▶ Task item A:
Summarize the passage on gelatin-based injection formulations in two sentences.
▶ Task item B:
In the passage on gelatin-based injection formulations, what concentration did higher molecular weight gelatin require for optimal injection efficiency?
▶ Task item C:
Reproduce the passage on gelatin-based injection formulations from "These findings highlight" up to and including "and regenerative medicine.".

▶ Given passage:
Backflow in local injection therapy affects drug delivery efficiency, often leading to unpredictable therapeutic outcomes and suboptimal absorption of injected materials. Gelatin-based formulations offer an innovative approach to controlling viscosity and minimizing leakage, addressing a critical challenge in precise localized drug administration. This study evaluates the influence of gelatin particle size and hydrolyzed gelatin concentration on backflow reduction and injection precision.

A series of formulation tests was conducted to analyze the effects of gelatin structure, concentration, and particle size on fluid control during local injection. Additionally, injection parameters such as volume and needle gauge were assessed to further optimize viscosity and flow behavior for improved drug delivery efficiency. Results indicate that smaller gelatin particles significantly enhanced injection retention at lower concentrations, effectively reducing backflow rates in comparison to standard formulations. Moreover, higher molecular weight gelatin demonstrated superior fluid control, requiring lower concentrations (7-8%) for optimal injection efficiency.

These findings highlight gelatin’s ability to provide mechanical stabilization during injection, offering a promising solution for enhancing precision in local drug delivery applications. By optimizing gelatin-based formulations, this study contributes to the development of advanced biomaterials for controlled drug release, with potential implications in tissue engineering and regenerative medicine.

▶ Source information:
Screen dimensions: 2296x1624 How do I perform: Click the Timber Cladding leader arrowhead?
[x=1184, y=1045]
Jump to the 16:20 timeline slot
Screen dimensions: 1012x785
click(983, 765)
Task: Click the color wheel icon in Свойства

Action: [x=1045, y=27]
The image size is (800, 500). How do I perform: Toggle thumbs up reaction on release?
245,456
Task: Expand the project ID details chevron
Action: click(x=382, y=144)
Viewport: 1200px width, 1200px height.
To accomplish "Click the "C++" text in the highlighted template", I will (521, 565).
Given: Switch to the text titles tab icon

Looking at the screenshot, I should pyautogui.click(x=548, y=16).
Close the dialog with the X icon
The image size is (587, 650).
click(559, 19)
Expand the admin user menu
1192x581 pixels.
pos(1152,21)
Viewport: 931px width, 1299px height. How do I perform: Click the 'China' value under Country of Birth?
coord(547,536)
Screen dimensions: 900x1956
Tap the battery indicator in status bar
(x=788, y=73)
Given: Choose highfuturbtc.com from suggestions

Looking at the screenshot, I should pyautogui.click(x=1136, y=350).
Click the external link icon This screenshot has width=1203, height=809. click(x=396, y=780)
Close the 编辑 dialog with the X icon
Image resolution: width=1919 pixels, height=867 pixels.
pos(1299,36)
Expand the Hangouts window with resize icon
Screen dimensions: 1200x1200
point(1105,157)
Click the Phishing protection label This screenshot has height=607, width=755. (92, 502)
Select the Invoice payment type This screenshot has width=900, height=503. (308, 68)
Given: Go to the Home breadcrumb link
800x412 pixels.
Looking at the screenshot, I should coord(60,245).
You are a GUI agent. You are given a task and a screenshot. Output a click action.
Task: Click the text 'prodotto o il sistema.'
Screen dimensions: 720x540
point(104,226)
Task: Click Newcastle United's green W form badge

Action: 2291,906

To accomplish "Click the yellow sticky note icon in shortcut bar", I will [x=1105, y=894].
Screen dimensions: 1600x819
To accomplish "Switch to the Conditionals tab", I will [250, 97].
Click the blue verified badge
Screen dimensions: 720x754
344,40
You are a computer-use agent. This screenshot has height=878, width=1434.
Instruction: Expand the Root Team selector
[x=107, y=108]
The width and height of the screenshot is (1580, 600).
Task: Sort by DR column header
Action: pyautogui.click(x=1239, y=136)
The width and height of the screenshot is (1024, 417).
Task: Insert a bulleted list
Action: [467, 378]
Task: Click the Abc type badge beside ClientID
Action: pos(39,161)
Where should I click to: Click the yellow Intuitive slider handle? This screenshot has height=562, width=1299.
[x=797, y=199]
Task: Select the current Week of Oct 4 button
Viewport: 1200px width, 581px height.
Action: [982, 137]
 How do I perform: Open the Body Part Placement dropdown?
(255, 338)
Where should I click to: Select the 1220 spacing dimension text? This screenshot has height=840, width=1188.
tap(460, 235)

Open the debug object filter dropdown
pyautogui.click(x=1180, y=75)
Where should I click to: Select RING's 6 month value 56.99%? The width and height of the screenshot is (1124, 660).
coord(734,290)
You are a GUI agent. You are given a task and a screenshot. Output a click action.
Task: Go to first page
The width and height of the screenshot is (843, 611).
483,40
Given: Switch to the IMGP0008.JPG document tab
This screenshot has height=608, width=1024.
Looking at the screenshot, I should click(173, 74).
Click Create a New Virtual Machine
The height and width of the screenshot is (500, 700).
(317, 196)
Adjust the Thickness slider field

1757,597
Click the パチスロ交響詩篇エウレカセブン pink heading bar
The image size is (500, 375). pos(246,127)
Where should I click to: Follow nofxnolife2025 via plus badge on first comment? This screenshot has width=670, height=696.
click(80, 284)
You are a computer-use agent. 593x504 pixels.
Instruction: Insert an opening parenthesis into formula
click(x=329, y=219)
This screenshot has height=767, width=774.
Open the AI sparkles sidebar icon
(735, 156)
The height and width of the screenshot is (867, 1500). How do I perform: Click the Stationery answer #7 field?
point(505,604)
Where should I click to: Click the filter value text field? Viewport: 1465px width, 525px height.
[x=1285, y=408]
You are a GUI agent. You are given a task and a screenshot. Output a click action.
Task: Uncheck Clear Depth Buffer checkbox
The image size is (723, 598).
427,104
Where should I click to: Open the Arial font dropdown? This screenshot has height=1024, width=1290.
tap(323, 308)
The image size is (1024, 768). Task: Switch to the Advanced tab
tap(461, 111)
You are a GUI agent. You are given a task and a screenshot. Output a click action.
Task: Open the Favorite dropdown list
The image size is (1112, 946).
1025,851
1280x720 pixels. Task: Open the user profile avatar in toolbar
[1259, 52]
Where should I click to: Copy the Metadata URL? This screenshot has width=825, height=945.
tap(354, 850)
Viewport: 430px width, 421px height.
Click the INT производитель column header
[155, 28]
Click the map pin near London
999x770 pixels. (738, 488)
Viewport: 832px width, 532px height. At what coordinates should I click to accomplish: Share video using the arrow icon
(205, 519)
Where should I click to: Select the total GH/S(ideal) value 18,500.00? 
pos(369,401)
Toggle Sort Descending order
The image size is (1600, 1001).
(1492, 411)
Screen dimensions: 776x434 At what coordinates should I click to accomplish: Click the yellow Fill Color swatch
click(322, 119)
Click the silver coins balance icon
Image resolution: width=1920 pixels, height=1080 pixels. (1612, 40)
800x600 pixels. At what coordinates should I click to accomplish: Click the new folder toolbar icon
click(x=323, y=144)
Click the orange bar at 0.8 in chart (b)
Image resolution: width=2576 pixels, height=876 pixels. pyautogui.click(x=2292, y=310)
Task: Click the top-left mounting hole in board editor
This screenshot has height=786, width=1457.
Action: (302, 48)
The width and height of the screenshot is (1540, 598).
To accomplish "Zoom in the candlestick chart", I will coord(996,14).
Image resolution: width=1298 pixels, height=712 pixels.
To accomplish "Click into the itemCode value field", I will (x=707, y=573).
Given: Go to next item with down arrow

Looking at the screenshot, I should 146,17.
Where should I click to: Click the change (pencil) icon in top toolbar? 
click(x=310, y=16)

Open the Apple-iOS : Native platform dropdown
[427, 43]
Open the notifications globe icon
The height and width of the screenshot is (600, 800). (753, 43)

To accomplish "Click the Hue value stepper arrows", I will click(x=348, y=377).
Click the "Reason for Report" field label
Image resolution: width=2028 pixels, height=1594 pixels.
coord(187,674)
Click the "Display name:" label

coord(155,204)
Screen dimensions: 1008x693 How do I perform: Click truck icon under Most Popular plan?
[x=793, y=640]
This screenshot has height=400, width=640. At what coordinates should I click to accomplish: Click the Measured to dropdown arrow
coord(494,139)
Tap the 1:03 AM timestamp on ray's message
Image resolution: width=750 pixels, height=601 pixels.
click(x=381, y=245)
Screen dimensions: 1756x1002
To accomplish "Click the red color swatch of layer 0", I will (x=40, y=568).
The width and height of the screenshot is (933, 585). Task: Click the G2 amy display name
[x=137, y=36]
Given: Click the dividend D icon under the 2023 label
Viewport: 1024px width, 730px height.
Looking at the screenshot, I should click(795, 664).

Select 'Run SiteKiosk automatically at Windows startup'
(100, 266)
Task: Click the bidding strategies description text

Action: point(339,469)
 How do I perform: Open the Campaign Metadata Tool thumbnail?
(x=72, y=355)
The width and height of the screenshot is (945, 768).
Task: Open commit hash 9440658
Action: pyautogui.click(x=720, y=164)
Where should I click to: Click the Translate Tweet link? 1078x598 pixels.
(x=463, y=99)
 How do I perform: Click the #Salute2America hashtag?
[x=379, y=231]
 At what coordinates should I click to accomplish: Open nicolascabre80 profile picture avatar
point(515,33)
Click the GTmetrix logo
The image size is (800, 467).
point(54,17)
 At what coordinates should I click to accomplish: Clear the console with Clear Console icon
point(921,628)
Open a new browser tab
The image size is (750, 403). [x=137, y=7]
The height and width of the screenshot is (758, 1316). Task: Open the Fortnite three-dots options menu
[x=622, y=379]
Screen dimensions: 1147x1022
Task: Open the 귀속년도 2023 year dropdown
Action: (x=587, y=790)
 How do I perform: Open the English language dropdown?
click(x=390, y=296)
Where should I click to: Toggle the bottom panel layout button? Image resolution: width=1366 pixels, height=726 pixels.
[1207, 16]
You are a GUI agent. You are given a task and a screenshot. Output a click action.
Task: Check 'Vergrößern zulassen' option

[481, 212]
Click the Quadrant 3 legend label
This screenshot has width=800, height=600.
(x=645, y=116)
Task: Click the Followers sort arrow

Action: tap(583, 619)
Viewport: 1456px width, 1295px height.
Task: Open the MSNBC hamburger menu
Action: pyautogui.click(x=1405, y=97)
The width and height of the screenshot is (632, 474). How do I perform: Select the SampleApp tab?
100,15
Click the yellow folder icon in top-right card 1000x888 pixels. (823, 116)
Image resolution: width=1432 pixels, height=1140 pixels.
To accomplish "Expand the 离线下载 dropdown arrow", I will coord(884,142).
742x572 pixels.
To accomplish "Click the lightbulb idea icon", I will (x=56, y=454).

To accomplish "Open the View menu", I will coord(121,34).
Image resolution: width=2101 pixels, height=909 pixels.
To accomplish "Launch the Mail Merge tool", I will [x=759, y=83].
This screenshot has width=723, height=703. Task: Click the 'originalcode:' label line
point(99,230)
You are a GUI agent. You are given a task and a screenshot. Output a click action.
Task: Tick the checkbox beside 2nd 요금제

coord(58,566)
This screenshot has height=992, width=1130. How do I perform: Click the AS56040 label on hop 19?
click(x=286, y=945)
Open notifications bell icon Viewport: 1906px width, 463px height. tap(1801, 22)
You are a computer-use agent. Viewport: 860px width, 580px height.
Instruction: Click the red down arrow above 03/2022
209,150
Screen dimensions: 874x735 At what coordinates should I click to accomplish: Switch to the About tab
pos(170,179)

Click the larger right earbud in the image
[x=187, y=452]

▶ Expected output A:
The study evaluates how gelatin particle size and hydrolyzed gelatin concentration affect backflow and precision in local injection, because backflow reduces drug delivery efficiency. Smaller gelatin particles improved injection retention at lower concentrations, and higher molecular weight gelatin gave better fluid control at 7-8%, so gelatin offers mechanical stabilization that could make local drug delivery more precise.

▶ Expected output B:
7-8%

▶ Expected output C:
These findings highlight gelatin’s ability to provide mechanical stabilization during injection, offering a promising solution for enhancing precision in local drug delivery applications. By optimizing gelatin-based formulations, this study contributes to the development of advanced biomaterials for controlled drug release, with potential implications in tissue engineering and regenerative medicine.